CBT is popular, it's like the Michael Jackson of therapy, you may not like him, you might even think he's unethical but you've definitely heard some of his tunes and he has a number of gold records because of them.

        I don't know about you, but I think that is a catchy line "Change how you feel by changing the way you think." It's simple and sounds incredibly accessible. It's like an epiphany or lightbulb moment: "DUH! The problem with how I feel is the way I think!!!!" Well, as it turns out it's not necessarily that easy all the time and sometimes your thoughts are completely accurate. The intervention offered here, Cognitive Behavioural Therapy (CBT) is about getting the right story in your head about who you are. This is a good way of challenging and disputing thoughts. However, how easy is it to really identify distortions in thinking. It isn't. Anyone who argues any differently is once again playing that role we social workers love to hate, the expert.

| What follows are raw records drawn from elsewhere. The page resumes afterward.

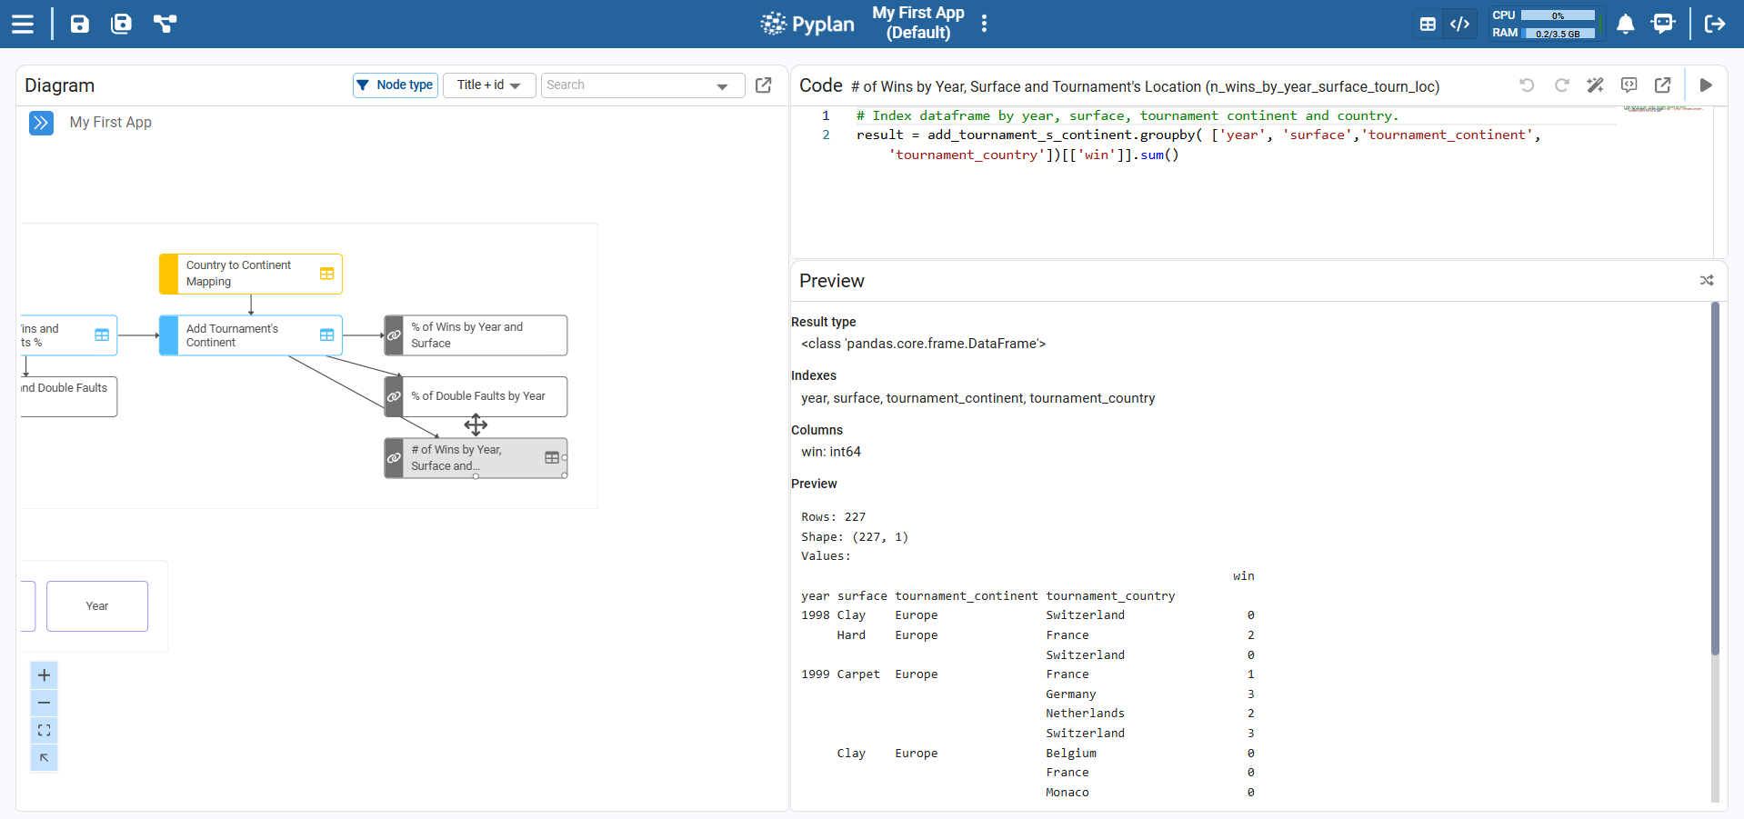
Task: Click the My First App breadcrumb
Action: (x=111, y=123)
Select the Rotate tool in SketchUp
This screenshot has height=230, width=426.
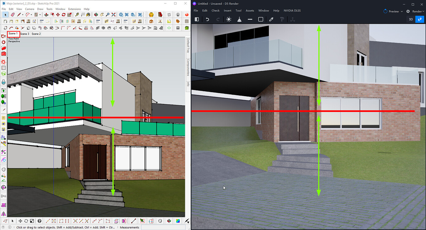click(x=64, y=14)
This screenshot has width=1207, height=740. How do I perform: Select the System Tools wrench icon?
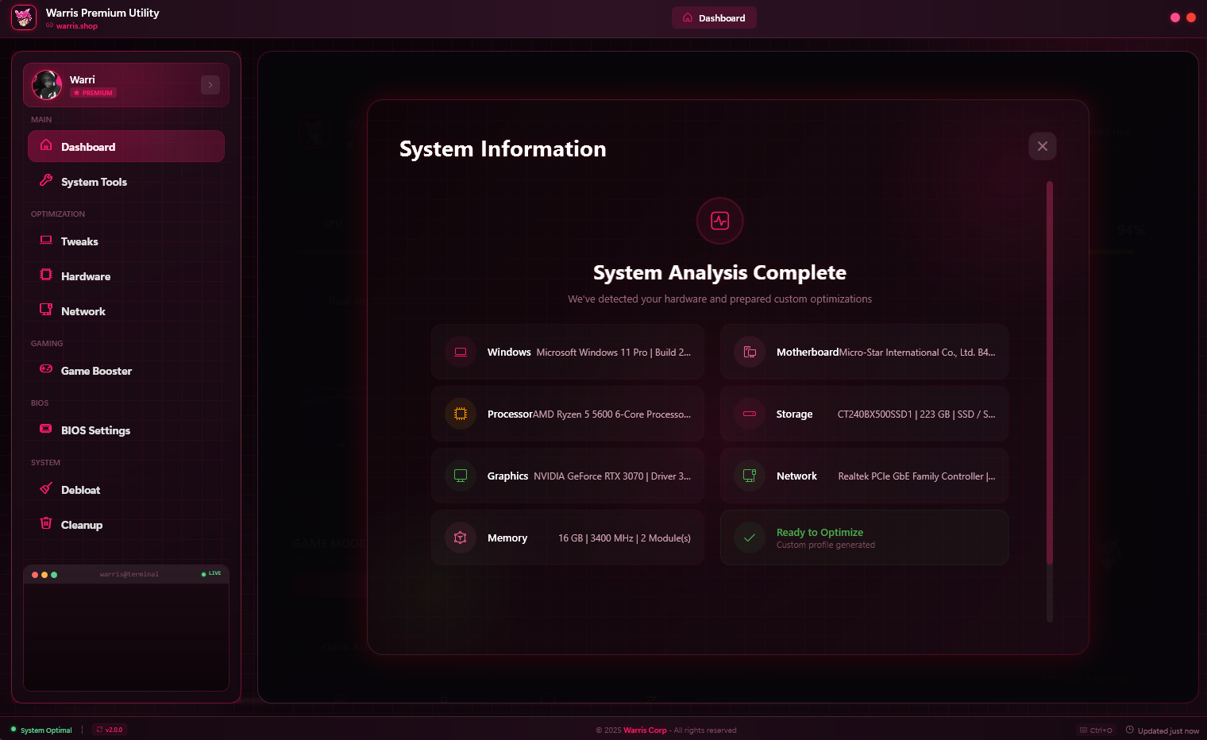(48, 181)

The work that is done in Cognitive Behaviour Therapy is rigid, what I mean by this is that the therapy is a process which is manualized or structured. This results in specifications over how the therapy sessions are conducted, what skills are taught when, how they are taught and what they address. A critique here is that the CBT process is "cookie cutter" or simply not unique to each client. Some argue that this is not a bad thing, insurance companies in Canada and mental health hospitals seem to have it at the top of their lists or some times even the only treatment on their list approved. This does not come as a surprise to me, the research shows that CBT is effective and it is short-term, you don't need many sessions or hours with a therapist to work through the material.

I have as of yet to see a sophisticated clinician who is a Cognitive Behavioural Therapist in Hamilton or even in the greater academic community but that does not mean they are not out there.

At the end of the day, it's about what works best for clients. I ask myself, how can I use what I know to be useful with the person sitting across from me in the therapy session?

        After having been trained in all of the above therapies, practicing and being supervised on each individually I have come to find that Acceptance & Commitment Therapy (ACT) fits best with my practice. I do not wish to devalue any of the other therapies, I still use DBT skills and found the training extremely helpful. Likewise, with CBT, I was able to put the intervention into practice which has been foundational to my understanding of behavioural interventions in general and has been greatly beneficial to the work that I do in ACT because at the end of the day, ACT is still a behaviour therapy!

Just working towards being a better clinician,
Tim Gordon.
Hamilton, ON


  1. my prof just talked about this the other day in psych class.."Change how you feel by changing the way you think" funny you should mention it. good read!

  2. Great article. I recently read an article by a social worker in the Journal of Humanistic Psychology titled "A Person-Centered Approach to the Treatment of Borderline Personality Disorder," by Adam Quinn. He touches on a number of similar points, emphasizing acceptance in the relationship a great deal. Something he wrote in the section on DBT was interesting: Linehan has mentioned that DBT has been called "blackmail" therapy because of the emphasis on behavior change. It seems like ACT may be closer in philosophy to person-centered therapy, than it is to DBT's philosophy.

    Great blog - keep it up!

    1. Hi Bert, thanks for your comment and words of encouragement! I'm glad you enjoyed the post.

      I would be interested to read that Person-Centered article, I am a BIG fan of Carl Rogers. As a student I am still trying to discover how I can continually integrate my love of Rogers work into more behavioural work.

      Talk soon,

  3. Interesting and useful article. Thank you for sharing your thoughts!

  4. If people practice Mind over Mood then a lot of outburst could be prevented. But it will be challenging for those people with sudden out busts.